Lors d’une discussion de haut niveau qui s’est tenue à la Conférence des ministres de la Commission économique pour l’Afrique (CEA) de l’ONU, le secrétaire exécutif adjoint de l’organisation, Abdalla Hamdok, a indiqué que l’argent transféré illégalement entre les pays et l’évasion fiscale représentaient aujourd’hui une perte de 100 milliards de dollars par an pour les États africains. « Je pense que personne ne remet en cause la gravité de la situation. Il s’agit de savoir comment y mettre fin », a-t-il expliqué. « C’est un problème africain. L’unique façon de le résoudre est de collaborer avec nos partenaires ». La directrice de la Recherche au Forum africain sur l’administration fiscale, Dr Nara Monkam, quant à elle, a mis en lumière la destination des fonds et le profil des personnes impliquées dans le transfert de fonds : « Certaines multinationales utilisent l’évasion fiscale, les fausses factures et des transferts de bénéfices abusifs ». Selon la directrice, la coopération internationale au niveau continental est nécessaire pour lutter contre ces pratiques. En outre, compte tenu du fait que les flux financiers illicite impliquent des acteurs du monde entier, et que les lois et réglementations des États non africains ont des répercussions sérieuses sur ces flux en provenance d’Afrique, il est devenu urgent de revoir la pertinence des cadres internationaux de lutte contre les flux financiers illicites.
Question de volonté politique
Dr Monkam a ajouté que des financements étaient nécessaires pour renforcer l’assistance technique sur les questions fiscales et améliorer les administrations fiscales. Le conseiller juridique du vice-président du Nigeria, Akingbolahan Adeniran, a appelé à davantage de mobilisation pour obtenir le retour des fonds illicites. « Sur le plan national, recevoir de l’argent volé est un délit. Pourquoi recevoir de l’argent d’un autre pays n’est pas un délit ? », a-t-il lancé. Outre la perte de revenus pour les États concernés, les mouvements d’argent ont d’autres effets négatifs : ils minent les efforts pour une meilleure gouvernance, contribuent à la dégradation de l’environnement, déséquilibrent la répartition des revenus, renforcent les inégalités et exacerbent les conflits, en particulier dans les pays riches en ressources.
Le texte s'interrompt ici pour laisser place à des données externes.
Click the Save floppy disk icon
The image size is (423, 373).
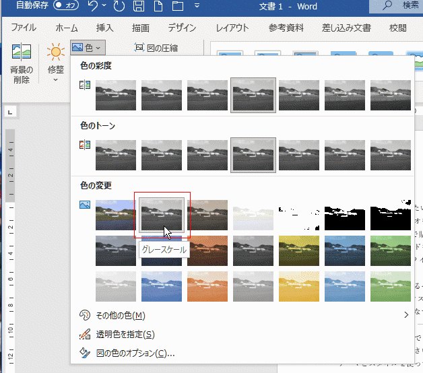click(139, 7)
La participation des gouvernements a été jugée cruciale. Le professeur Annet Wanyana Oguttu, experte en droit fiscal à l’Université d’Afrique du Sud, a exhorté les gouvernements à lutter contre les flux financiers illicites. « Cela est une question de volonté politique », a-t-elle affirmé. « De nombreux pays se sont montrés réticents ». Abdalla Hamdok a remercié l’État norvégien d’avoir financé le débat de haut niveau de la CEA sur les flux financiers illicites en provenance d’Afrique, présidé par l’ancien président sud-africain, Thabo Mbeki. Il a souligné le fait que le pays représentait un « partenaire extrêmement progressiste ». Les pays africains se sont engagés à lutter contre l’argent illicite dans le cadre du point 16.4 des Objectifs de développement durable (ODD) de l’ONU et de la Déclaration spéciale de l’Assemblée de l’Union africaine sur les flux financiers illicites de 2015.